Please carry the LGBTQ Center's FAQ on LGBTIQA+ issues further, starting right after its final sentence.

__Given text__
※ ※ ※

The following are some questions that the LGBTQ Center has often been asked about LGBTIQA+ issues. If you have a question and cannot find the answer on this page or in the resources section, feel free to email us.
We recommend asking respectfully rather than guessing. You could say, “I want to be respectful. What gender pronoun do you use?" It is very important to respect each person’s self-identification. Individuals may use female pronouns, male pronouns, gender-neutral pronouns such as ze or hir, or a mix of pronouns. Never use the word "it" when referring to someone.
We think that whether sexual orientation is something people are born with or something they choose should not make a difference in how individuals or groups are treated. The following is excerpted from the American Psychological Association's 2008 publication titled Answers to your questions for a better understanding of sexual orientation and homosexuality :
There is no consensus among scientists about the exact reasons that an individual develops a heterosexual, bisexual, gay, or lesbian orientation. Although much research has examined the possible genetic, hormonal, developmental, social, and cultural influences on sexual orientation, no findings have emerged that permit scientists to conclude that sexual orientation is determined by any particular factor or factors. Many think that nature and nurture both play complex roles.
No. Bisexual, pansexual, and omnisexual people are open to attraction and physical/sexual connections to people of various gender identities. This question is an example of an issue that is unique to the experiences of bi-/pan-/omnisexual folks. The stigma attached to bisexuality exists within lesbian and gay communities as well as within heterosexual communities. Some bisexual people may hide their identity from both the heterosexual and lesbian and gay communities, believing neither will accept them. Bisexual identification is often met with skepticism in the gay & lesbian communities and is seen as an attempt to avoid the stigma of homosexuality. Other common misperceptions are that bisexual people are promiscuous or are unable to be in monogamous relationships.
The gender binary is a social classification system that divides gender identity and gender expression into two mutually exclusive categories (i.e., male/masculine and female/feminine) with narrowly defined limits of what is appropriate for each in terms of appearance, behavior, interests, attire, professional occupations, roles, and responsibilities. Adherence to the expectations for these categories is privileged and rewarded where as deviation or non-conformity results in marginalization, harassment, or discrimination. Sandra Bem (1995) used the phrase "gender polarization" to refer to the system and practices of (a) defining mutually exclusive scripts for being male and female and (b) categorizing any person or behavior that deviates from these scripts as problematic. Problems, in this case, are defined as immoral acts that defy religious perspectives or which are psychologically pathological.

※ ※ ※

__Information shown__
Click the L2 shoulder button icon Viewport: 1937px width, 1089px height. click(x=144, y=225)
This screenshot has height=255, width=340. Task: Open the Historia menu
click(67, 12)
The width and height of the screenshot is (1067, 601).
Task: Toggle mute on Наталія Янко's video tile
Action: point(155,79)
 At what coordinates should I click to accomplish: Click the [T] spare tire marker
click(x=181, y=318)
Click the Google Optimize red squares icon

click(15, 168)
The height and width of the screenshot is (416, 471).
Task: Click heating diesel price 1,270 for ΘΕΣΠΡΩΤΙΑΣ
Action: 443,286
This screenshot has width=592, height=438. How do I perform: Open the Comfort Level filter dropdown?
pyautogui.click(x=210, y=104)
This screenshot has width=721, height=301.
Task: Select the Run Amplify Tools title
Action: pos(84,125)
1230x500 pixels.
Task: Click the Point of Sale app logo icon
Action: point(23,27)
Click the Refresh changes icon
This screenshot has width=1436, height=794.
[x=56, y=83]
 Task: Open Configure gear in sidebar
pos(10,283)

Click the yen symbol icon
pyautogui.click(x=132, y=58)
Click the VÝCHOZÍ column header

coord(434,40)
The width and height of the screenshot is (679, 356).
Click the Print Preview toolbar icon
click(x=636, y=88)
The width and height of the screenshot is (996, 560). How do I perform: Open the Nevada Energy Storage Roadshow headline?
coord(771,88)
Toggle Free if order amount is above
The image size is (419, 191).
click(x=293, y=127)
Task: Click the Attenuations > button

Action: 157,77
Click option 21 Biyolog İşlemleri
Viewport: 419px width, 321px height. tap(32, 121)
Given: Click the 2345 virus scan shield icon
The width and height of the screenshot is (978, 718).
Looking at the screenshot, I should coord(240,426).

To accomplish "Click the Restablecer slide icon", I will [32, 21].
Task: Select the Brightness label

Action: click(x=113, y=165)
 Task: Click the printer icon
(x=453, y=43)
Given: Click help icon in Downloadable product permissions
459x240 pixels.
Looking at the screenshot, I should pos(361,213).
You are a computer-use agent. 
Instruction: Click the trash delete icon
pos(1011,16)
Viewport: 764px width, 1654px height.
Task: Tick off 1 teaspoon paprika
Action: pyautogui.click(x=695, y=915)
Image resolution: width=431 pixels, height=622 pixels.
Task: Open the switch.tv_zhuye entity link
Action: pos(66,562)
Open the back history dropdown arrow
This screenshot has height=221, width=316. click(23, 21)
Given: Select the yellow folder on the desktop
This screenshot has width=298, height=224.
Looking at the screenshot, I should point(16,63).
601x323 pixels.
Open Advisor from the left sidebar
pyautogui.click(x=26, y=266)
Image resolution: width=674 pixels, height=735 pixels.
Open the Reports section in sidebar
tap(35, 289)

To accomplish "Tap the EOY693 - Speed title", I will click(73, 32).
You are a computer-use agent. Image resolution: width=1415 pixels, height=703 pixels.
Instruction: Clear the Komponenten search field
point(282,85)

※ ※ ※

__Answer for this exercise__
We use this term because there is no one monolithic "LGBTIQA+ community”. Everyone has multiple, intersecting identities (e.g., racial/ethnic identity, gender identity, ability status, educational background, income level, faith or religious affiliation, national origin). There are commonalities of experience among people who are marginalized based on actual or presumed sexual orientation, gender identity, or gender expression but to ignore the diversity of lived experience due to these intersecting identities feels disrespectful and is inaccurate.
Typically, people use “sex” to refer to a person's assigned sex at birth based upon physical anatomy and chromosomes. “Gender” is typically used to refer to roles, appearance, interests, and one’s psychological sense of themselves as a gendered being. Historically, a distinction has been made between sex and gender centered on the ways in which gender is socially constructed around a designation that has been presumed to be ‘objective’ and not socially constructed. When you look closer at the realities that assigned sex at birth (i.e., sex) is socially constructed based on what is considered to be ‘normative’ anatomical and chromosomal characteristics (consider the frequency of intersex conditions; estimated at 1 in 2000), some are now calling into question this rigid distinction between ‘sex’ and ‘gender’.
“Gender identity” is the gender an individual identifies as psychologically, regardless of the sex/gender they were assigned at birth. “Gender expression” is how someone expresses their gender through appearance, behavior, or mannerisms. A person’s gender expression may or may not be analogous to their gender identity, and a person’s biological sex may or may not be analogous to their gender identity or gender expression.
Language is fluid and contested. Language changes over time, and different people may use the same term differently. A good practice is to educate yourself on the ways concepts and terms are used in your geographic region. You can do this by attending LGBTIQ community events, participating in Safe Zone training, or reviewing resources such as the terminology page on this website.
Typically when people use this phrase, they are using "gay" as a synonym for something bad, negative, or less desirable. The use of this phrase communicates or perpetuates the prevailing societal view that being gay is less desirable and/or that you may not be supportive of LGBTIQA+ people.